The contrasting reports point to some of the means by which Iranian authorities attempt to obfuscate figures regarding detention, sentencing, and execution as part of an apparent effort to deflect some domestic and international criticism. IHRM notes that the “use of capital punishment in Iran is often shrouded in secrecy,” and that this fact leads to the possibility that the number of juvenile death sentences in the country is actually higher than the confirmed number or the estimates put forth by human rights experts.

The same report points out that Amnesty International has obtained details regarding 49 juvenile offenders who are currently on death row in Iran. In its report on the Sekaanvand case in October, Time Magazine reported that there were at least 88 such individuals, and the United Nations puts the figure at roughly 160.

Whether or not the Iran Human Rights and IHRM reports deal with the same individual, it is clear that juvenile death sentences and executions are widespread and frequently recurring problems in the Islamic Republic. What’s more, they are often closely connected to other human rights issues involving the abuse and mistreatment of prisoners and the frequent absence of due process in Iranian criminal cases.

As an example of these overlapping issues, IHRM pointed out that Shayan Saeedpour’s juvenile status was not the only mitigating factor that was ignored in handing down his death sentence. The defendant also reportedly had a history of psychiatric problems including multiple suicide attempts. It is very much an open question whether he will now receive any treatment for these problems, in light of the judiciary’s long history of withholding or limiting medical treatment as a form of pressure or extrajudicial punishment.
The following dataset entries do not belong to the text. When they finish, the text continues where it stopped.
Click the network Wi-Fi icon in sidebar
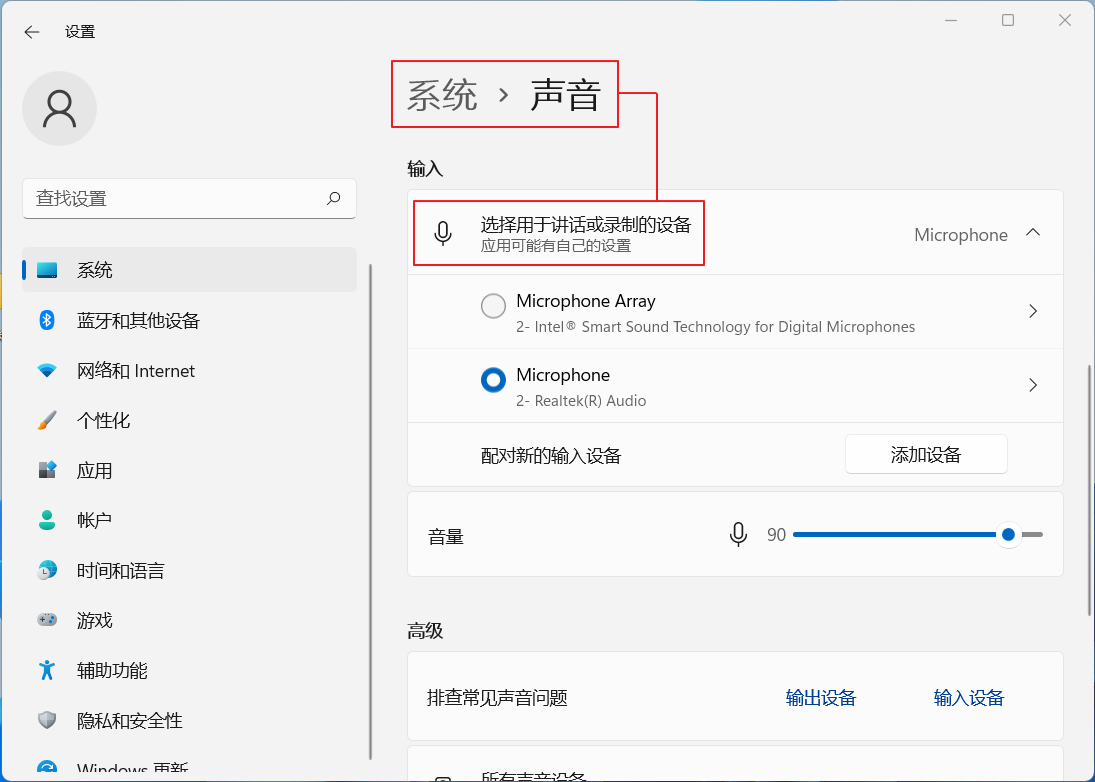This screenshot has width=1095, height=782. [47, 371]
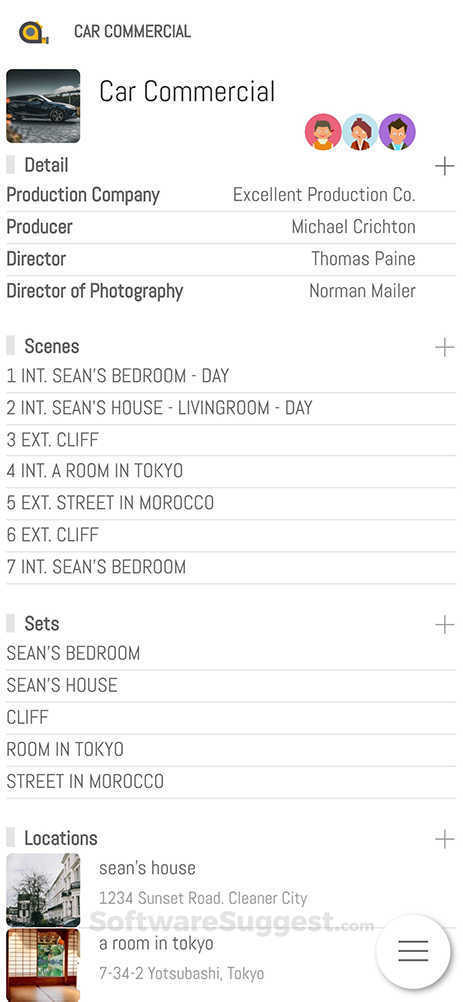Viewport: 463px width, 1002px height.
Task: Click the app logo icon in header
Action: pos(34,32)
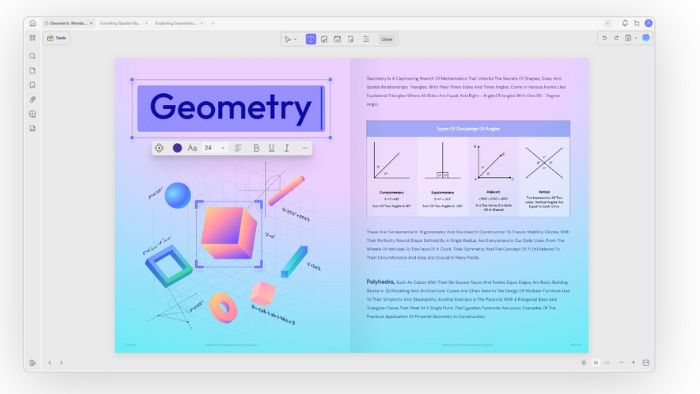Expand the font size 24 dropdown
This screenshot has width=700, height=394.
223,148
Strangely, while Saeedpour may be deprived of psychiatric care as he waits, potentially for years, until the implementation of his sentence, other prisoners may be subjected to unwanted hospitalization or medication as hardline authorities enact a new strategy for punishing political offenses and silencing dissent. This was the situation described on Tuesday by the Center for Human Rights in Iran when it reported upon the case of Hashem Khastar, a retired teacher’s rights activist who was arrested on October 23 by plainclothes officers and immediately taken to a psychiatric facility, despite having no known history of psychological issues.

Much like juvenile executions, this sort of arbitrary detention is a clear violation of the International Covenant on Civil and Political Rights. The CHRI report clarified this fact and added that even if Khastar was diagnosed with mental health problems, his arrest would be in violation of the Convention on the Rights of Persons with Disabilities, which declares that disability alone cannot be grounds for deprivation of liberty, as well as the International Covenant on Economic, Social, and Cultural Rights, which states that medical care and medication must be based on free and informed consent of the patient or a lawfully designated caregiver.

The apparent use of psychiatric detention as a form of extrajudicial punishment in this case is underscored by the fact that Khastar’s wife and two sons were arrested on Monday along with other protesters who had gathered outside the facility to call attention to the case and to add to the international chorus of outcry against Tehran’s blatant disregard for collectively agreed-upon human rights standards.